Malgré des protocoles d’hygiène rigoureux, des micro-organismes tels que l’Escherichia coli, le Staphylococcus aureus, l’Enterococcus faecalis ou le Pseudomonas aeruginosa circulent auprès de patients souvent fragiles, susceptibles de les contracter plus facilement.
Les 5 principaux modes de transmission
Les infections nosocomiales se transmettent le plus souvent par contact direct ou indirect avec des agents infectieux via :
- Les mains : vecteur majeur de contamination, un lavage ou une désinfection insuffisante favorise la circulation des germes entre patients, soignants et surfaces.
- Les surfaces : poignées de porte, lits, tables de repas ou équipements médicaux peuvent héberger bactéries et virus.
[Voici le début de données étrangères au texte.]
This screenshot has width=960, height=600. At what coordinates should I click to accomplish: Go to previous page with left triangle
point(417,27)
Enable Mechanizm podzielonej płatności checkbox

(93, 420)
Les contacts répétés favorisent leur propagation.
- Les gestes de soins : certains actes médicaux, comme les injections, les pansements ou les interventions chirurgicales, créent des portes d’entrée via la peau et les muqueuses.
- Les dispositifs médicaux invasifs : cathéters, sondes urinaires ou respirateurs favorisent également une colonisation bactérienne lorsqu’ils restent en place plusieurs jours.
- Les gouttelettes dans l’air : émises lors de toux, d’éternuements ou lorsque l’on parle, elles se déposent rapidement sur les muqueuses ou les surfaces proches. Sans compter qu’elles peuvent aussi rester en suspension dans l’air plus longtemps et se déplacer sur des distances plus importantes.
La prévention repose sur une vigilance collective, associant hygiène rigoureuse et respect des consignes médicales afin de protéger la santé des patients.